In a conversation with MSNBC's Andrea Mitchell Friday afternoon, the nation's leading infectious disease expert said "normality" will not be achieved until a vaccine for COVID-19 is first developed and then widely distributed. Fauci said he's confident a vaccine will be available by the end of this year or early 2021.
"By the time you mobilize the distribution of the vaccine and get a majority or more of the population vaccinated and protected, that's likely not going to happen until the end of 2021," he said. "If you're talking about getting back to a degree of normality prior to COVID, it's going to be well into 2021, towards the end of 2021."
The comments from Fauci come as many state and local municipalities across the country are beginning to ease lockdown measures and reopen venues such as movie theaters, gyms, salons, and restaurants for indoor dining, a reality that worries Fauci.
"Being indoors absolutely increases the risk [of transmission]," he said. "I am concerned when I see things starting indoors, and that becomes more compelling when you move into fall and winter season."

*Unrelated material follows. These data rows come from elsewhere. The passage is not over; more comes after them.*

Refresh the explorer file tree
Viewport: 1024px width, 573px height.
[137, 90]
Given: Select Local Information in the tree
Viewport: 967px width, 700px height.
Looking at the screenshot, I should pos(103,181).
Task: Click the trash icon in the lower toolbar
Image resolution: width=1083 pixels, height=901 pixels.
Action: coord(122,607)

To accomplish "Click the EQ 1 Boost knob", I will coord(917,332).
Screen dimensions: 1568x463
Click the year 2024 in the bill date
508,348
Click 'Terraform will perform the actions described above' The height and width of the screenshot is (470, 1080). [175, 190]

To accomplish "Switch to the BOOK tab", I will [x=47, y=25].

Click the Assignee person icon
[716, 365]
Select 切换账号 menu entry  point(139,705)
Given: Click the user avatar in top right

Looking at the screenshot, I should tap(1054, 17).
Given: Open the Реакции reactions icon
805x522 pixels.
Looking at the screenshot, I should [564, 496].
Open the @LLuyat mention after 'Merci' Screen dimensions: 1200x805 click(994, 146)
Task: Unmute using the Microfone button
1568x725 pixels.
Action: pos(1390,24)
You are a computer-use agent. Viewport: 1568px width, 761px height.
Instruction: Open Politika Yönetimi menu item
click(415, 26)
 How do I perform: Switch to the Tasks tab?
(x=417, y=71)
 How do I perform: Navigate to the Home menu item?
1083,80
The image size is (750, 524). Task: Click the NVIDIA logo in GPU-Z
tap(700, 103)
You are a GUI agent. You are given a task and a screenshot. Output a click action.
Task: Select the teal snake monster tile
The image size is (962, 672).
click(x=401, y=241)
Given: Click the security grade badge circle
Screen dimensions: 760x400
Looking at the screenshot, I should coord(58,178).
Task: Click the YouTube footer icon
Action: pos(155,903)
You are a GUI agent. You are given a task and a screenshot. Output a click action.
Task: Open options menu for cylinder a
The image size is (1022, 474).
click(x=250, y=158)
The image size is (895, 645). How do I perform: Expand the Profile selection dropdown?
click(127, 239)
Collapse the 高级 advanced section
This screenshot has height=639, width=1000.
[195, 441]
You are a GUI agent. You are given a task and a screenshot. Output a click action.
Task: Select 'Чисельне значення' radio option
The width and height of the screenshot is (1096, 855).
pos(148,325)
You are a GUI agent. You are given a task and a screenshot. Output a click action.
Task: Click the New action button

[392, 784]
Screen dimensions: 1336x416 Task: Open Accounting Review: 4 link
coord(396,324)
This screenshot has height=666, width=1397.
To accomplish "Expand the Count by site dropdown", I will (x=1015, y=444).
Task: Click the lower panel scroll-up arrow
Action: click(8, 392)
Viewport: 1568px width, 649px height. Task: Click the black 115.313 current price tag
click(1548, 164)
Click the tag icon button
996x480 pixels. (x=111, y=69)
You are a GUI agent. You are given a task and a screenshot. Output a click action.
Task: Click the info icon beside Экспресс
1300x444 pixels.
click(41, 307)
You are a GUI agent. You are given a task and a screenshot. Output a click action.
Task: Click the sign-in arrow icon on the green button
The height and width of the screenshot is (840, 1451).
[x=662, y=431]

In the same interview, Fauci also poo-pooed a recent claim made by President Trump during a White House press briefing, in which the president said, "I really do believe we're rounding the corner" on the virus.
When asked by Mitchell to respond to Trump's remarks, Fauci, said, "I'm sorry, but I have to disagree with that because if you look at the thing that you just mentioned, the statistics, Andrea, they're disturbing. We're plateauing at around 40,000 cases a day and the deaths are around 1,000."
In a news report, CNBC noted that "daily new cases in the U.S. have fallen substantially since new national cases peaked in late July, when the country reported nearly 70,000 new cases in a day, according to data compiled by Johns Hopkins University. Over the past seven days, the country has reported an average of about 35,200 new cases per day, down more than 12% compared with a week ago."
The exchange highlights the stark difference with which the two leaders relay information to the American people regarding the virus.
For example, this week Trump became embroiled in controversy after audio was released from discussions he had with journalist Bob Woodward in which the president acknowledged he downplayed the pandemic so as to not "create a panic."
In defending his words, Trump said he "had to show calm" in the face of hysteria surrounding the virus in the early days of the outbreak.
Fauci, to his credit, contradicted the claim made by some that Trump deceived the American people. The move was somewhat surprising since Fauci normally opts for a more worst-case-scenario outlook on the pandemic.